AP EAMCET · Maths · Ellipse
Let F and \(\mathrm{F}^1\) be the foci of the ellipse \(\frac{x^2}{4}+\frac{y^2}{b^2}=1(b \lt 2)\) and \(B\) is one end of the minor axis. If the area of the triangle \(\mathrm{FBF}^1\) is \(\sqrt{3}\) sq. units, then the eccentricity of the ellipse is
- A \(\frac{\sqrt{3}}{2}\) or \(\frac{1}{2}\)
- B \(\frac{1}{\sqrt{3}}\)
- C \(\frac{\sqrt{3}}{4}\) or \(\frac{1}{4}\)

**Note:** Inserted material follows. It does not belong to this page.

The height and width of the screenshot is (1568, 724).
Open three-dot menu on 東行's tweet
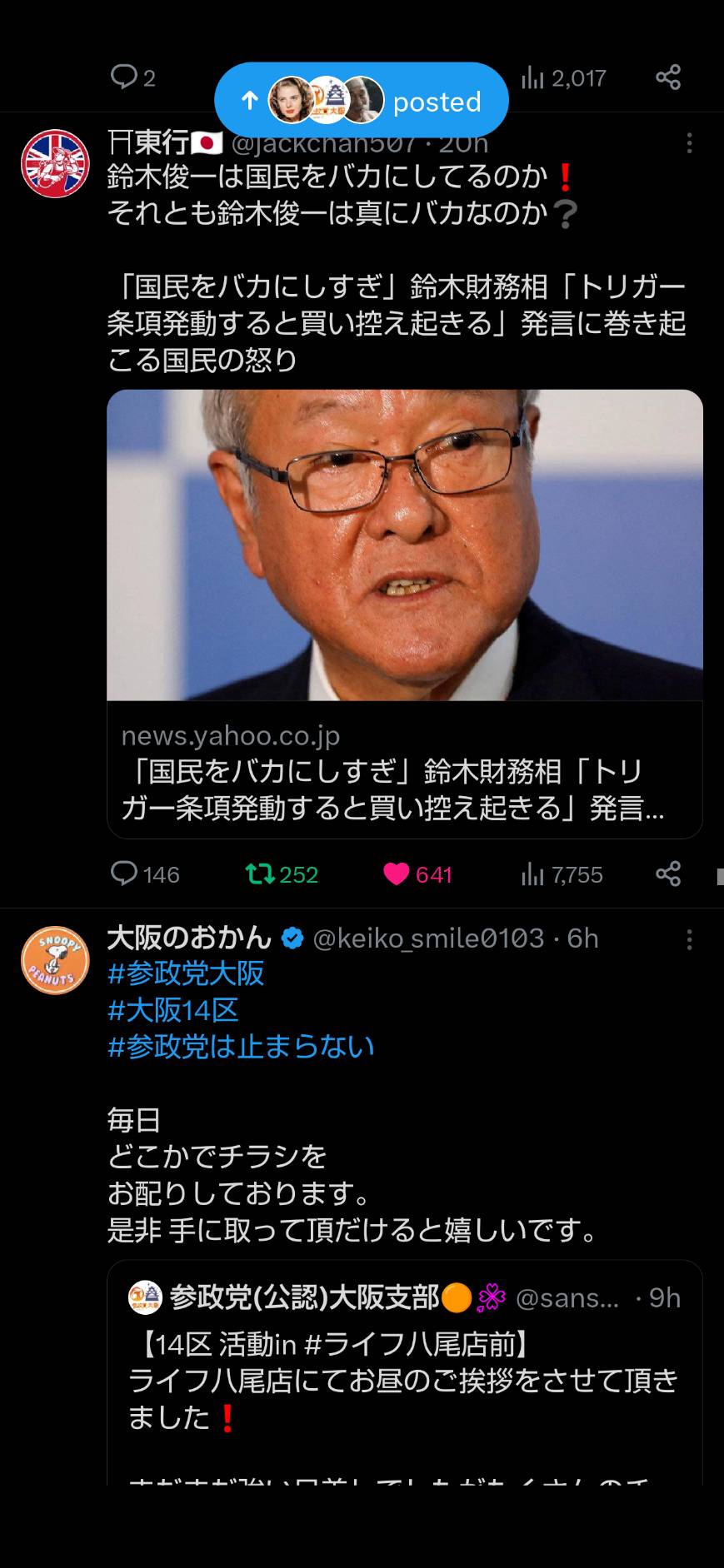tap(689, 143)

- D \(\frac{3}{4}\) or \(\frac{1}{4}\)
Answer & Solution
Correct Answer
(A) \(\frac{\sqrt{3}}{2}\) or \(\frac{1}{2}\)
Step-by-step Solution
Detailed explanation
Given equation of ellipse is \(\frac{x^2}{4}+\frac{y^2}{b^2}=1\) and \((b \lt 2)\) so, \(F(c, 0), F^{\prime}(-c, 0)\) and \(B(0, b)\) Area of \(\triangle F B F^{\prime}=\frac{1}{2} \times 2 c \times b\) \(\sqrt{3}=b c \Rightarrow b^2 c^2=3 \Rightarrow c^2=\frac{3}{b^2}\) ....(i)…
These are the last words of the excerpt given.